You might have heard vitamin D being referred to as the ‘sunshine vitamin’ because your skin actually makes vitamin D after you’ve been in the sun, but you can also get limited amounts of vitamin D from the food you eat. It’s found in oily fish, egg yolks, red meat and foods like breakfast cereals which have been fortified with vitamins. Some infant formula milks are also fortified with vitamins.
Given that sunshine isn’t something we always see enough of in Britain, most people need to take steps to keep their vitamin D levels topped up. Here’s how:
Advice for adults
To help your body make the most of the sunshine, you should:
- Get outside at least two or three times a week during the summer months (April – September) to expose your skin (your face, fore-arms or legs) to sunlight. Ideally this should be between 10am and 3pm
- If you’re fair skinned, you should only stay in the sun for 10-15 minutes maximum before applying sunscreen
- Darker skinned adults should only expose their skin for 25-30 minutes maximum. Sunscreens that are factor eight and above interfere with your body’s ability to make vitamin D, but continuing to expose your skin to the sun for longer than this without applying sunscreen means you risk getting burnt
- Sunlight through a window is not enough for your body to make vitamin D efficiently!

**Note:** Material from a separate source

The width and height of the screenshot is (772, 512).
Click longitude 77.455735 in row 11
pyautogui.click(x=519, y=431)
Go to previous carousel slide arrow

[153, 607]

Advice for children and young people
- Keep children under six months out of direct sunlight
- Between March and October, children who are six months and over need their skin protecting with suncream
- Talk to a health professional to get advice on how to make sure children under four years get enough vitamin D, for example through supplements
How do I know if I’m not getting enough vitamin D?

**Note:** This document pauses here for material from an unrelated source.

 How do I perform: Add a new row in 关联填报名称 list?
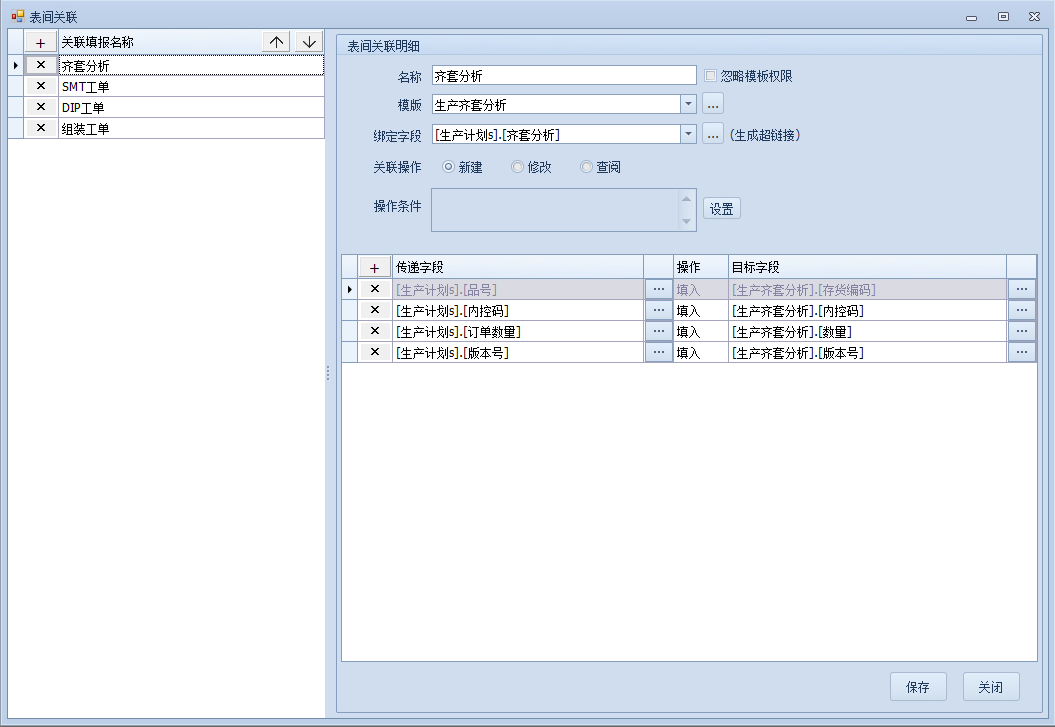[40, 42]
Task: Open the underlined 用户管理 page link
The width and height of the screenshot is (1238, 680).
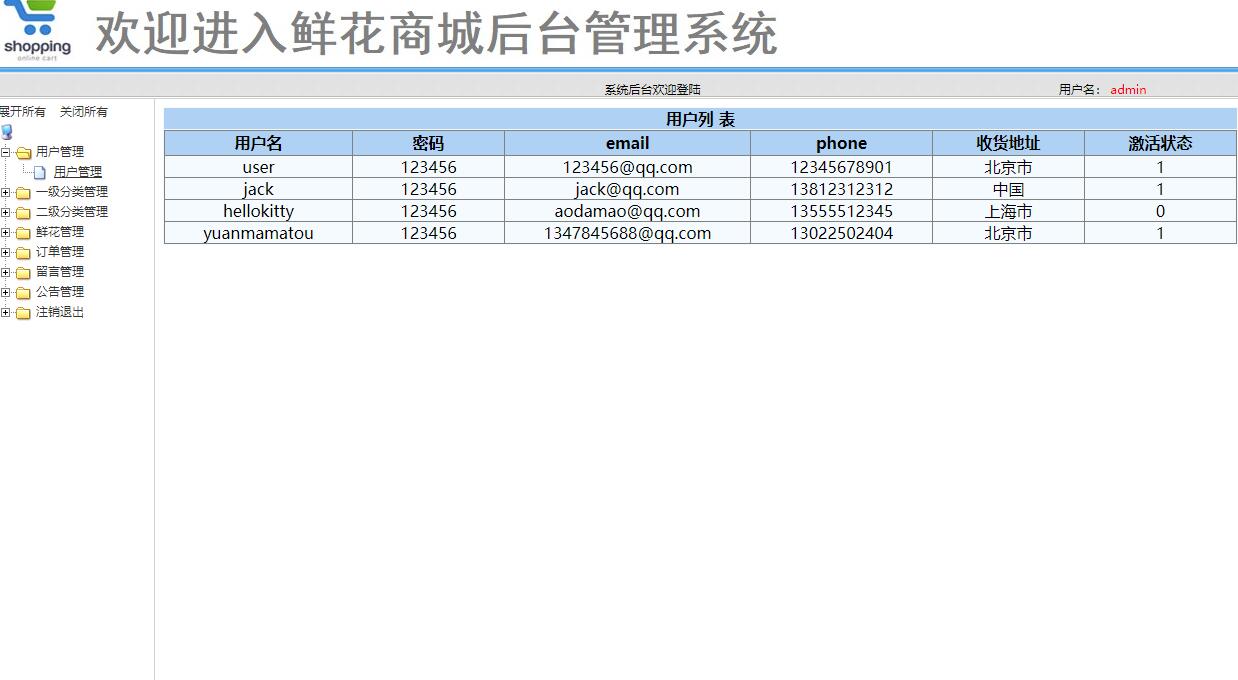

It’s easy to miss a vitamin D deficiency because for many people, the symptoms are rather vague. They might include a general feeling of tiredness or aches. When the deficiency is very severe, the symptoms include bone deformities which can lead to rickets. Children who are affected with vitamin D deficiency will show poor growth and may be reluctant to start walking. They’ll be more prone to irritability and more likely to pick up infections.
The amount of vitamin D a newborn baby has will depend on the mother’s vitamin D levels during pregnancy. Not getting enough vitamin D during pregnancy can affect the development of an unborn baby’s bones.
A simple blood test can diagnose whether you have a vitamin D deficiency. Sometimes a wrist x-ray is done for a child who is suspected of having a severe deficiency, as it will show how serious the problem is.
Who’s most at risk of vitamin D deficiency?
- Pregnant or breastfeeding women may have low levels of vitamin D, and there is an increased risk of vitamin D deficiency developing in women who have had several babies with short gaps between pregnancies
- Pregnant teenagers are particularly vulnerable to a vitamin D deficiency because their own bones are still developing and they need extra for their baby
- Breast-fed babies whose mothers have a vitamin D deficiency are at risk too because they won’t be getting enough of it from the breast milk
- Babies and young children who are growing quickly
- Babies born to overweight mothers, and mothers who suffer with gestational diabetes
- People of South Asian, African, Caribbean and Middle Eastern descent, and those who remain covered when outside, are more likely to have insufficient vitamin D levels
- Older people are also at increased risk because their skin cannot synthesise vitamin D efficiently, they are likely to spend more time indoors and may not have enough dietary vitamin D
The current recommendations are that:
- Everyone over one year of age should take a supplement of 10mcg (400 iu) vitamin D per day, and especially all pregnant and breastfeeding women
- As a precaution, breastfed babies from birth up to a year old should also be given a daily supplement of 8.5-10 mcg vitamin D
- Formula fed babies don’t need to take a supplement as long as they are having 500 ml or more of formula milk each day. That’s because vitamin D is already added to the formula
- Vitamin D supplements can be purchased from your local pharmacy or supermarket
There’s no evidence that taking vitamin D supplements at these doses, on top of the vitamin D you get from your diet, is harmful.
Healthy Start Vitamins and Vitamin D
Healthy Start infant vitamins are offered in the form of drops, with a daily dose of 5 drops per day – and should be used on a daily basis for maximum effectiveness.
The drops are supplied in a 10ml bottle containing eight weeks’ supply. The shelf life is ten months.
Each daily dose of 5 drops contains 10 microgrammes of vitamin D, in line with Government recommendations.
Giving a baby Healthy Start vitamin drops from birth will do the baby no harm.